Garnes – Bergen – Furedalen

Ce matin, il se trouve que la locomotive se préparait en même temps que nous.
Dans Ornicar : petit déjeuner, rangements, habillage.
Dans la loco, le « fireman » était à l’oeuvre pour faire monter la machine en température et de plus en plus de fumée s’échappait de sa cheminée.

Aux premiers coups de siflet (« tchouuu »), nous avons avancé la voiture et sommes garés à la gare de Garnes (environ 50m de la où nous avons dormi).
Le contrôleur a proposé aux filles de leur faire visiter la locomotive.
Le chauffeur leur a fièrement montré comment on alimentait le feu à l’intérieur de la bouilloire. Il nous a indiqué les jauges permettant de contrôler le niveau d’eau ainsi que les indicateurs de pression à surveiller.
Celui qui nous expliquait tout ça, conduisait des locomotives depuis 20 ans. Il a même conduit entre Mulhouse, Belfort et Dijon par le passé !

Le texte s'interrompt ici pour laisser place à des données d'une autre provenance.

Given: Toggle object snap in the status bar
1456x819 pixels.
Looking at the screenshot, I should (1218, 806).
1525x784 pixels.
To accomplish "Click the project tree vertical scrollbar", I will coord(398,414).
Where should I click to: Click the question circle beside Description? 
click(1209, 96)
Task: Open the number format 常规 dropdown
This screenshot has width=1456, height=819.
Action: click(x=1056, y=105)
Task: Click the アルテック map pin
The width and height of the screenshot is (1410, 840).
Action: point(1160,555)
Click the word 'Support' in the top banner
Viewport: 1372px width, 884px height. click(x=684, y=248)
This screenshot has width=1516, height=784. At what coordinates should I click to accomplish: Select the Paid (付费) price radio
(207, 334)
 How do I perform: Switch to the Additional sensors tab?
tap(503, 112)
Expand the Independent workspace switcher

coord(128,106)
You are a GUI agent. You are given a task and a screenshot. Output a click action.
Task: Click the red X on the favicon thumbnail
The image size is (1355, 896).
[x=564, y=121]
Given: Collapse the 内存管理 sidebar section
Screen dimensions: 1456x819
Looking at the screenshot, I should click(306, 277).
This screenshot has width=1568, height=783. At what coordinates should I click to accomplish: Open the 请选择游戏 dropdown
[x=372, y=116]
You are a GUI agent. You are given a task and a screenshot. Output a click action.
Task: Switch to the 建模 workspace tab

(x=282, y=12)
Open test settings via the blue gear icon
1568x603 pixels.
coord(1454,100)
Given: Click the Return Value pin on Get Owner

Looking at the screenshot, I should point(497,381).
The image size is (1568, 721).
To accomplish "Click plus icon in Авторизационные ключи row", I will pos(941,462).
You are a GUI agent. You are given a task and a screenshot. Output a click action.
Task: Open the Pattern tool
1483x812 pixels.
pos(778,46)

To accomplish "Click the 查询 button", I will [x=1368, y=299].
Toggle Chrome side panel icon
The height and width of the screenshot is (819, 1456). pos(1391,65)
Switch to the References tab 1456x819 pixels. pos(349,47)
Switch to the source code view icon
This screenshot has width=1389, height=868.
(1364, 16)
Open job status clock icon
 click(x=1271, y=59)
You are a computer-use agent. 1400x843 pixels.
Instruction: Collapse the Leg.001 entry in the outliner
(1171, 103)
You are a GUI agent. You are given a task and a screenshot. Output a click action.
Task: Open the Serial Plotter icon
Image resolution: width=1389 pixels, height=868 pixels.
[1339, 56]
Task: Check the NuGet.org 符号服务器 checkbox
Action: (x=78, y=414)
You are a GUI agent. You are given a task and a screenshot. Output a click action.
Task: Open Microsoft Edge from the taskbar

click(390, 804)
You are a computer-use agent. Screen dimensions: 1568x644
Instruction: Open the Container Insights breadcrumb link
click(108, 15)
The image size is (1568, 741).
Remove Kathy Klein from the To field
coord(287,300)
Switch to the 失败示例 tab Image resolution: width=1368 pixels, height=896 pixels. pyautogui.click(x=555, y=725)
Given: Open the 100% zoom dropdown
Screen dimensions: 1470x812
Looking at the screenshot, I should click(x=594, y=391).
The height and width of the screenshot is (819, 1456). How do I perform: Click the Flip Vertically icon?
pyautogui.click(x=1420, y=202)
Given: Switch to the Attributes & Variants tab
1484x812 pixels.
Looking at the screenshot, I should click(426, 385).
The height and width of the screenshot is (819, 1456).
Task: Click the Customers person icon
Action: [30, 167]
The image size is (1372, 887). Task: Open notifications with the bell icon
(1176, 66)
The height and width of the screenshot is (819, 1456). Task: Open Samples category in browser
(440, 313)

Le contrôleur, était un homme vraiment très chaleureux, avec un sourire communicatif.
C’est son père qui a restauré la locomotive en 1997-1998. Lui, avait 4 ans à l’époque.
Il a fallu 10 ans de travail, été comme hiver, sous une tente, pour terminer la restauration dans les environs de Bergen.
Le contrôleur est fier de faire vivre le projet de son père en proposant des voyages à bord du train tous les dimanches entre Garnes et Midtun.
Aujourd’hui, était un jour particulier. Un groupe de personnes agées avait réservé le train pour une petite « croisière ». Le contrôleur a toutefois accepté de nous donner des billets pour que nous puissions faire l’aller-retour dans les compartiments en queue de train.

Nous avons ainsi eu l’immense bonheur de voyager… dans le temps : à l’époque où ce train reliait Oslo à Bergen, entre 1913 (date de la loco) et 1970.
Le bruit que fait la loco, même à l’arrêt, vous fait revivre tous les western visionnés dans votre enfance. Avec ses banquettes en cuir, les compartiments devaient être considérés comme confortables pour l’époque.
Le kit d’urgence que l’on trouve dans les vagons est constitué d’une hache et d’une scie !, car tout est en bois, bien évidemment.

Le personnel que nous avons salué ce jour-là était en costume et ne roulait que pour le plaisir de faire partager cette expérience avec nous. Ils ont tous un autre « vrai » travail et ne gagnent pas d’argent avec cette activité.
Merci à eux pour nous avoir offert ce moment.

 

 

Revenus à notre moyen de locomotion bien à nous, nous sommes retournés à Bergen pour profiter du beau temps et grimper par le funiculaire au Mont Fløyen.
Là haut, nous bénéficions d’une vue panoramique sur toute la baie. La forêt est peuplée de sculptures trollesques et les filles s’amusent beaucoup.

 

 

Nous redescendons ensuite pour prendre la route, s’éloigner de la ville pour nous approcher des fjords. Nous dormons sur la route… sur le parking d’une station de ski,
« spot dodo » qui a le mérite de rassembler les qualités suivantes : « jolie vue » + « terrain plat » + « emplacement calme ».